■ Directions
Record by record, give the entire listing again exactly.

■ The data

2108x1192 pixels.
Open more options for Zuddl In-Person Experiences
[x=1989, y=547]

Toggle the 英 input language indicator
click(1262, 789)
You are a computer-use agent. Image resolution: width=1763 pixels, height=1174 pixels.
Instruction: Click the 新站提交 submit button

■ Response box
2108x1192 pixels.
Open more options for Zuddl In-Person Experiences
[x=1989, y=547]

Toggle the 英 input language indicator
click(1262, 789)
You are a computer-use agent. Image resolution: width=1763 pixels, height=1174 pixels.
Instruction: Click the 新站提交 submit button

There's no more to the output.